We next developed a grading method to rate EM images for AIZs that could both be performed more rapidly by trained annotators and could also take into account the degree of cell membrane intactness. Specifically, the images were graded as having AIZ artifacts if they displayed both (a) extensive AIZs and (b) poor delineation of cellular membrane boundaries (Figure 4). This combined assessment is meant to distinguish artifactual AIZs from potential scenarios with non-artifactual extracellular space expansion. The frequency of images meeting these criteria for having AIZ artifacts was calculated for each sample (Table 3). We found that samples from a donated canine preserved after a PMI of 1.5 hours yielded EM images with no AIZ artifacts in either brain region. The brains from two of the human donors, one with a PMI of 4.25 hours (donor #7) and one with a PMI of 72 hours (donor #37), also yielded EM images with no AIZ artifacts in the cortical samples, but both of these brains had AIZ artifacts detected in images from the thalamus samples. The cortex and thalamus samples from the other 7 brains produced EM images graded as having AIZ artifacts in at least one of the five available EM images.

Figure 4

Representative EM images graded as having or not having ambiguous interstitial zone (AIZ) artifacts. Five examples images are shown that were graded as having AIZ artifacts: 30-T (b), 39-C (d), 59-C (f), 59-T (h), 66-T (j), as well as five examples that were not: 7-C (a), 57-C (c), 65-C (e), 65-T (g), 66-C (i), where the number is the donor ID number, and then “-T” indicates that it is from the thalamus and “-C” from the cortex. Scale bars: 1 μm.

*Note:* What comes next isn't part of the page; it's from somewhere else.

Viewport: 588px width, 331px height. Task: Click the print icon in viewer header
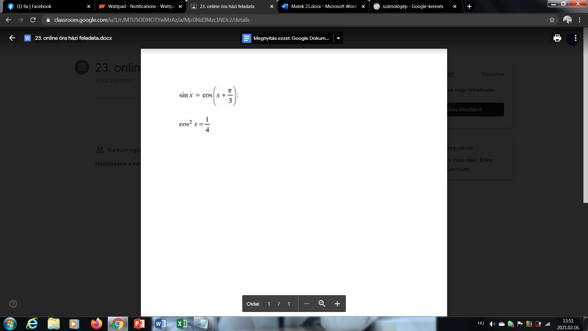(557, 38)

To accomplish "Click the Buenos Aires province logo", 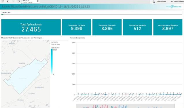I will pyautogui.click(x=174, y=6).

Table 3: Summary of tissue preservation quality metrics by donor and brain region.
Donor ID PMI Fixation time Region AIZ percentage (in one annotated image) Percentage of images with AIZ artifacts (count/total)
7 4.25 hours 5 months Thalamus 37.18 % 100 % (5/5)
7 4.25 hours 5 months Cortex 7.97 % 0 % (0/5)
30 17 hours 4 months Thalamus 33.14 % 100 % (5/5)
30 17 hours 4 months Cortex 17.76 % 100 % (5/5)
34 20 hours 4 months Thalamus 34.79 % 80 % (4/5)
34 20 hours 4 months Cortex 8.91 % 60 % (3/5)
37 72 hours 4 months Thalamus 8.46 % 100 % (5/5)
37 72 hours 4 months Cortex 10.61 % 0 % (0/5)
55 36 hours 3 months Thalamus 24.51 % 100 % (5/5)
55 36 hours 3 months Cortex 17.52 % 100 % (5/5)
57 96 hours 3 months Thalamus 21.51 % 20 % (1/5)
57 96 hours 3 months Cortex 17.52 % 40 % (2/5)
59 91 hours 2.5 months Thalamus 40.44 % 100 % (5/5)
59 91 hours 2.5 months Cortex 11.29 % 100 % (5/5)
65 1.5 hours 2 months Thalamus 20.95 % 0 % (0/5)
65 1.5 hours 2 months Cortex 9.57 % 0 % (0/5)
66 61 hours 2 months Thalamus 39.37 % 100 % (5/5)
66 61 hours 2 months Cortex 35.31 % 20 % (1/5)
78 2.5 hours 1 month Thalamus 27.49 % 100 % (5/5)
78 2.5 hours 1 month Cortex 15.65 % 40 % (2/5)
The “AIZ percentage” column shows the proportion of area occupied by AIZs in one high magnification, annotated EM image, representing electron-lucent, non-membrane-bound regions that may contain degraded cellular structures. The “Percentage of images with AIZ artifacts” column indicates how many EM images were graded as having AIZ artifacts, with the raw number of affected images shown in parentheses (out of 5 total images evaluated per sample). PMI: Postmortem interval; AIZ: Ambiguous interstitial zone.

We found that there was no significant rank correlation between the PMI and the annotated AIZ percentage in the images from either the cortex (rho = 0.35, p = 0.327) or the thalamus (rho = 0.09, p = 0.811). Similarly, we found no significant rank correlation between the PMI and the percentage of images graded as having AIZ artifacts in the samples from either the cortex (rho = 0.27, p = 0.454) or the thalamus (rho = 0.10, p = 0.790). We also found that there was no significant rank correlation between the fixation time and either of these metrics related to the percentage of AIZs in either brain region (all p-values > 0.1). Next, we found that there was a significantly higher annotated AIZ percentage in images from the thalamus than the cortex (mean in thalamus = 28.8 %, mean in cortex = 15.2 %, t-test p-value = 0.004). This result may reflect differences in preservation quality, baseline differences between the regions, or other factors. There was also a non-significant regional trend in the percentage of images graded as having AIZ artifacts, which was higher in the thalamus than the cortex (mean in thalamus = 80 %, mean in cortex = 46 %, t-test p-value = 0.074).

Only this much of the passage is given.